Berlinale Programme
On this page you can find all titles that have already been announced for the programme of the 75th Berlinale.
The entire programme – including screening times and locations – will be released here on February 4, 2025.
Twofold mise-en-scène. Views of a city and a family. Political Berlin, private Franconia. Painting within the film image. Realities observed within a necessarily shifting frame. A mobile phone film with the potential for deceleration. A social medium.
Tasked with shielding her from the news of her father’s death, young soldier Atom escorts Claudette on a road trip into the conflict-ridden Armenian countryside. A hallucinatory odyssey through the mythologies of a nation in a state of permanent war.
Sasha is non-binary and came to Israel from the Soviet Union as a child in the 1990s. Haunted by memories, they visit the houses they used to live in. A quiet meditation in black and white on what it means to feel at home in a house, a body, and in time.
An alcoholic woman and an ailing man forge a life-affirming bond, but old habits die hard. Kang Mi-ja’s austere drama with the great Han Ye-ri in the lead casts an unsparing eye on the ill-fated romance between two lonely souls, crippled by their past.
A military-set post-horror. Educating monsters. History teacher Alina is received coldly upon bringing her son Serik to the cadet school that will make him a man. A pupil dies, as the smell of past corpses emanates from the cellar of the present.
Moving through Italy’s regions, the De Serio brothers come across an alternative popular culture and shoot a rectangular film about polyvocal songs, music ethnology and oral tradition. Radically contemporary, energetic, close to nature, local. Lyrical.
Spring, summer, autumn, winter... still war in Lviv, western Ukraine. Torn between normality and a state of emergency. For one year, Mansky follows the life cycle of a society’s grieving rites and everyday rituals, where death is the order of the day.
Genealogy, uncomfortable questions and reams of archival material are Tavares-Abel’s tools in discovering the political truths of her family and the Dominican Republic. Election fraud and dictatorship are frighteningly topical. Activism suggests itself.
Taking her dad’s job at the Olin Corporation as a starting point, Lee Anne Schmitt interweaves meditative reflections on her biography and her own body with a history of the rise and widespread influence of conservative think tanks in the United States.

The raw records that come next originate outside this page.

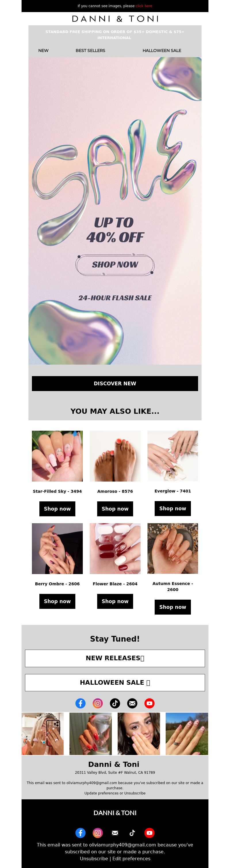Click the TikTok icon in black footer

(x=132, y=833)
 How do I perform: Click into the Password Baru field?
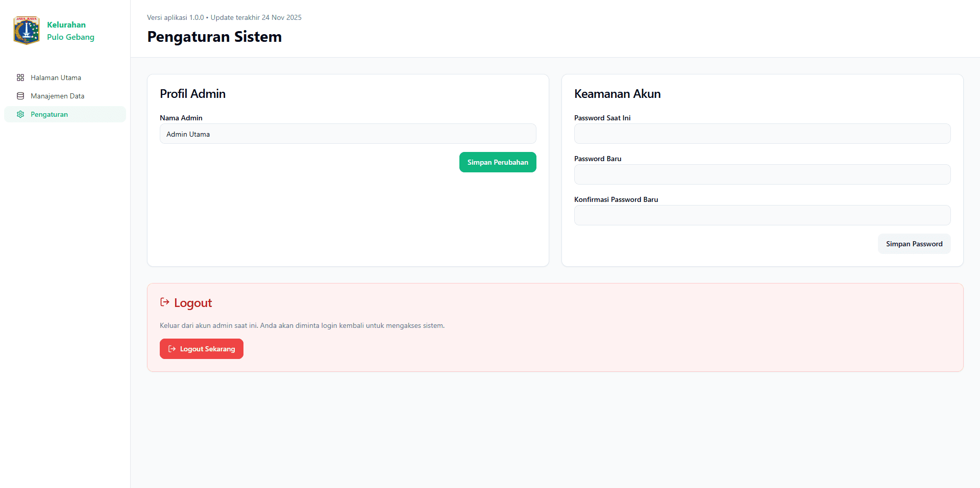(x=762, y=174)
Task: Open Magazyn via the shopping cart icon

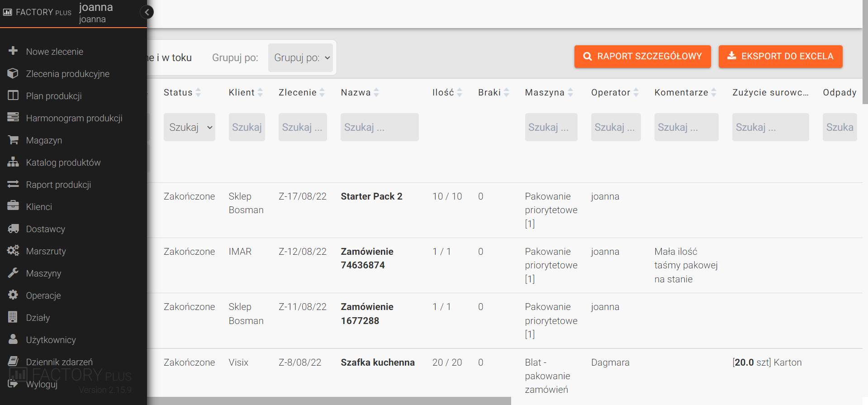Action: coord(13,140)
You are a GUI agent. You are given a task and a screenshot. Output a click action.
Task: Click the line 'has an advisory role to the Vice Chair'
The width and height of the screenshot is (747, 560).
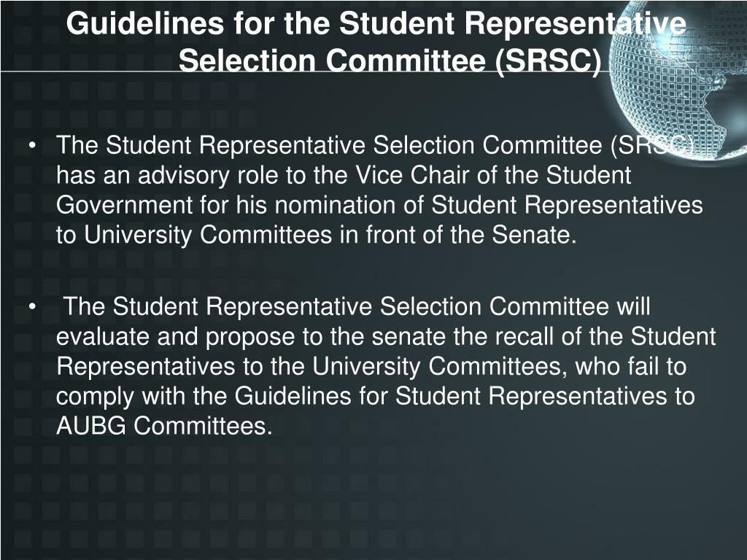344,175
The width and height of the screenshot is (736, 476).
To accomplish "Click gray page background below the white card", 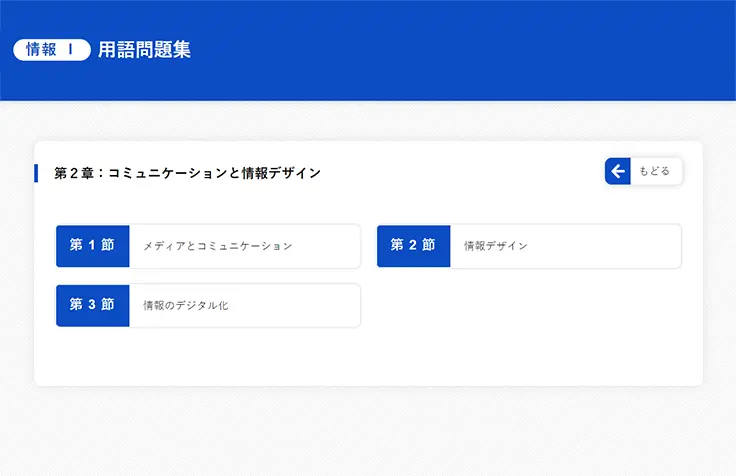I will [x=368, y=432].
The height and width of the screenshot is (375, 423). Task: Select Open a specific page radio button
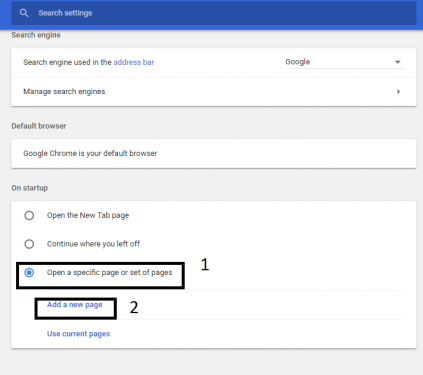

As the child of survivors of the Sinti persecution by the Nazis, Melanie Spitta holds the “thread of the truth” in this film. No reparations were paid. “The courts believed the perpetrators, not us.” Shock, evidence, warning, accusation.
Two young women in the world – a reunion weekend in Melbourne. Em’s on a break, Jessie’s always been chill. Dialogue like a babbling brook, sweet, smart, banal to heavy and back again, honest and unafraid of pathos. A generation of happy wounded souls.
Nana Xu travels to the place built by her father as a prisoner during the Cultural Revolution: first a work camp, later a prison, fruit farm and treatment centre. Conversations with last remaining witnesses, where home is still shaped by a repressed past.
Liat is one of the hostages taken on October 7th. The film follows her relatives from right up close, with a focus on her father, as he tries to stay on the path of pacifism and humanity amidst war, trauma and diplomacy.
A young Indigenous woman leaves the village for the city. Cinema Novo, hybrid fiction, road trip and an ecological avant-garde perspective, Iracema shows that trees, animals and people were already being destroyed by extractivist capitalism 50 years ago.
Far away from the big city, Janine is unwelcome, yet an eye-catcher: a sensual, queer subject of projection with wine-red hair. Jan Eilhardt travels with her to engage with his own rural past, opening old wounds and infiltrating a hostile milieu.